# [PROBLEM STATEMENT]
Would you transcribe the records below from the line with "You are a computer-use" to the line with "The image size", ends included, exactly and with nothing more, leaving the pictures out?

[Saved data entries]
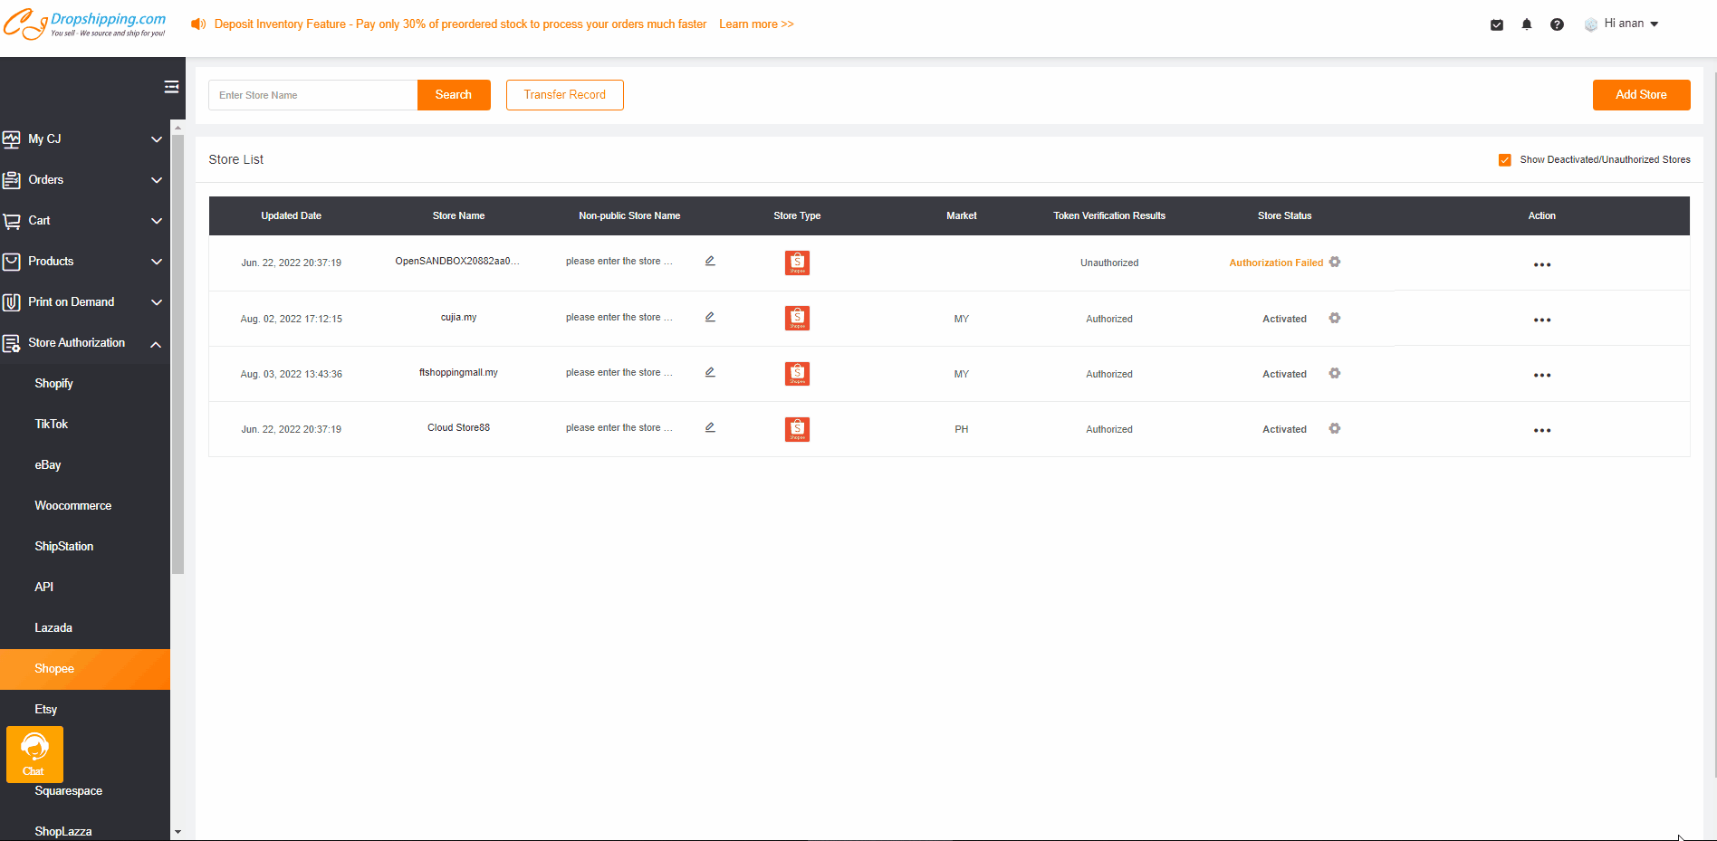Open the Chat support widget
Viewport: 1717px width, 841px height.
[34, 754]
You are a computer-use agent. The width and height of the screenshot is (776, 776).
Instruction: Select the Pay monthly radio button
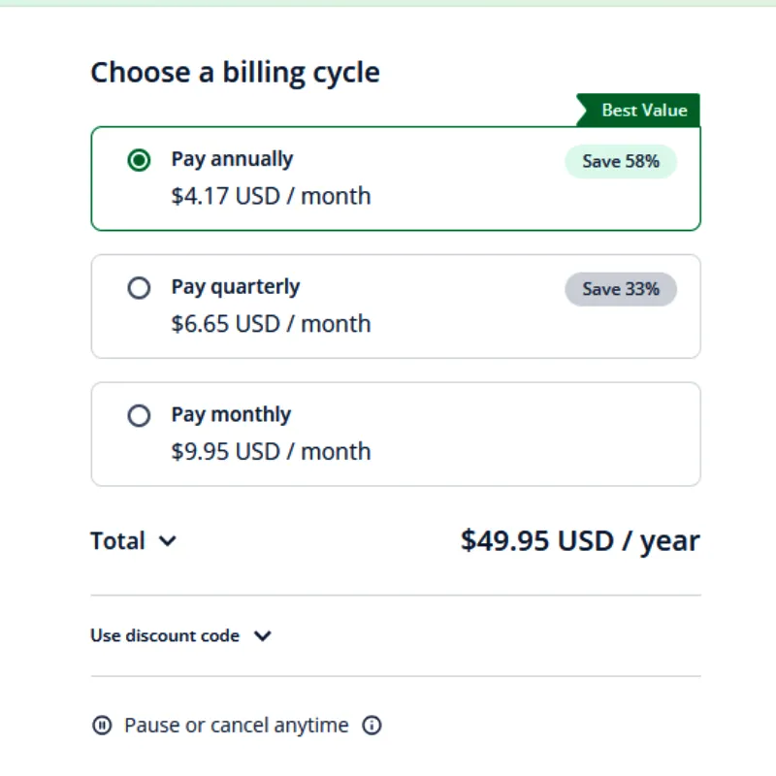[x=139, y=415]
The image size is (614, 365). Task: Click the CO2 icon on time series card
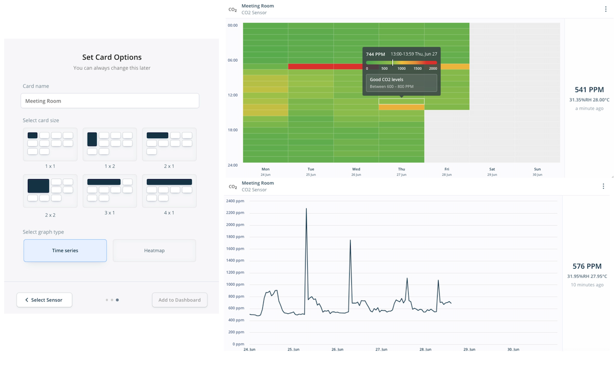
* * *
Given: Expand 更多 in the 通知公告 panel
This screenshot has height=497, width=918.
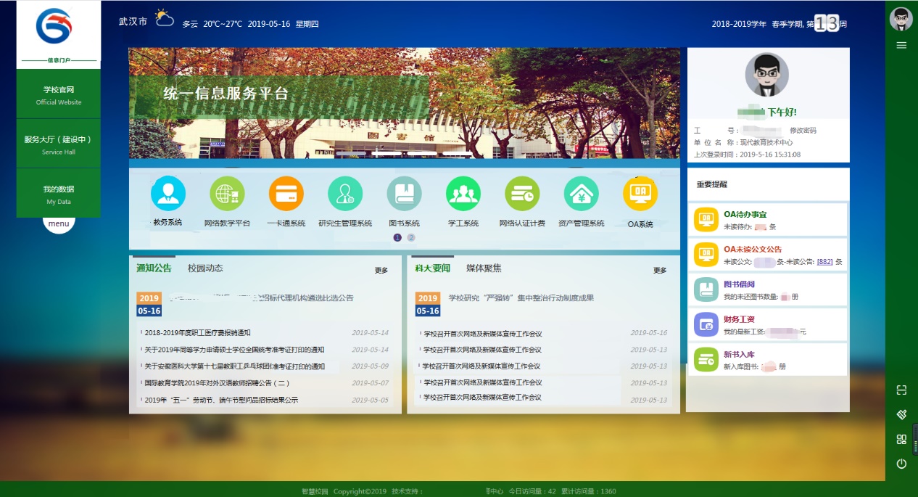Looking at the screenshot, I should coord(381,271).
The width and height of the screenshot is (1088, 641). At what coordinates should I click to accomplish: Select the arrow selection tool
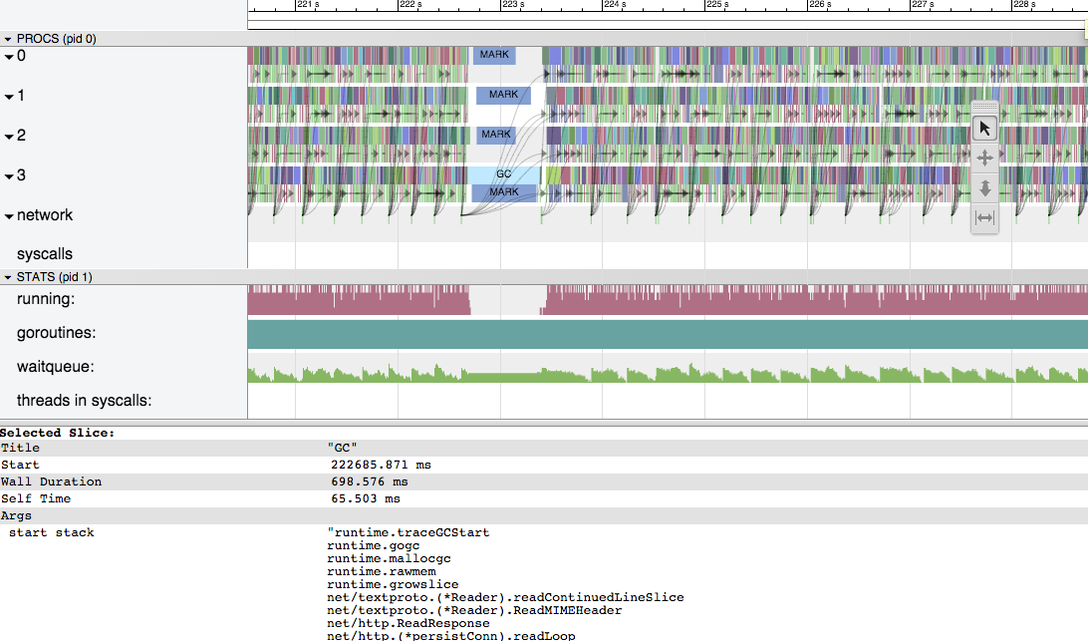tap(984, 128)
---
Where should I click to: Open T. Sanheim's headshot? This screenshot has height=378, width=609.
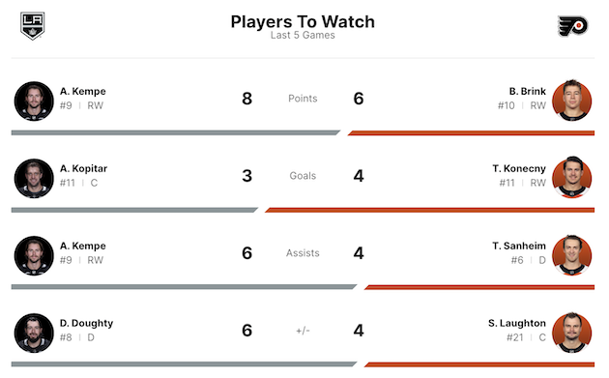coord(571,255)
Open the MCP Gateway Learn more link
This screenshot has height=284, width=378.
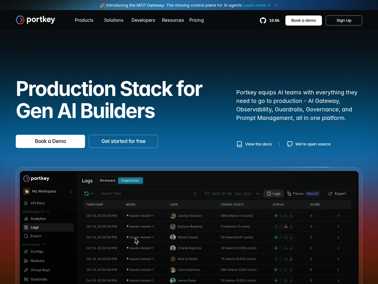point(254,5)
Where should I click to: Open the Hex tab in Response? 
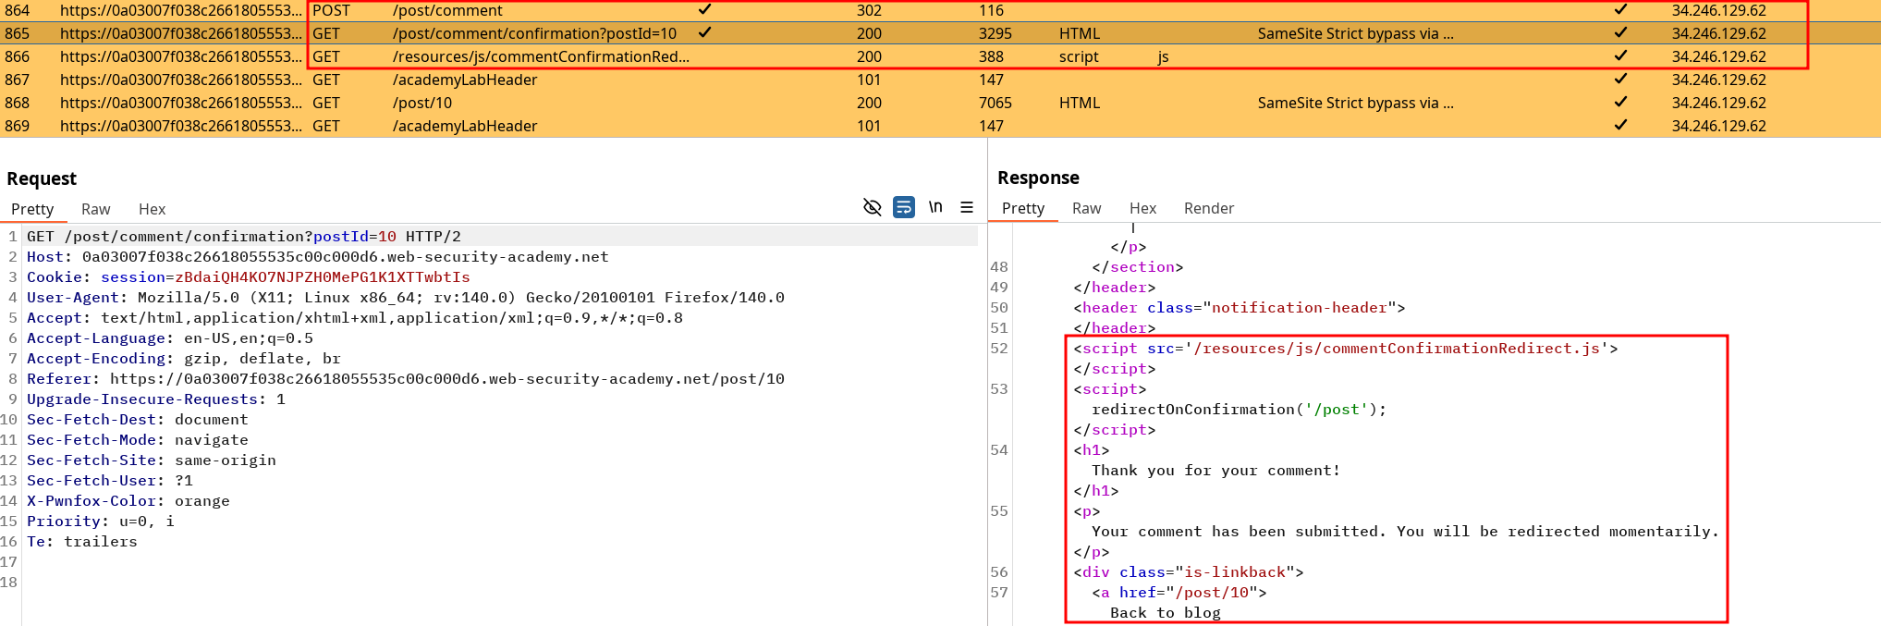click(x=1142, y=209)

# [TASK SOLUTION]
You are a computer-use agent. The width and height of the screenshot is (776, 776).
Instruction: Select the Pay monthly radio button
[x=139, y=415]
The image size is (614, 365). Task: Click the CO2 icon on time series card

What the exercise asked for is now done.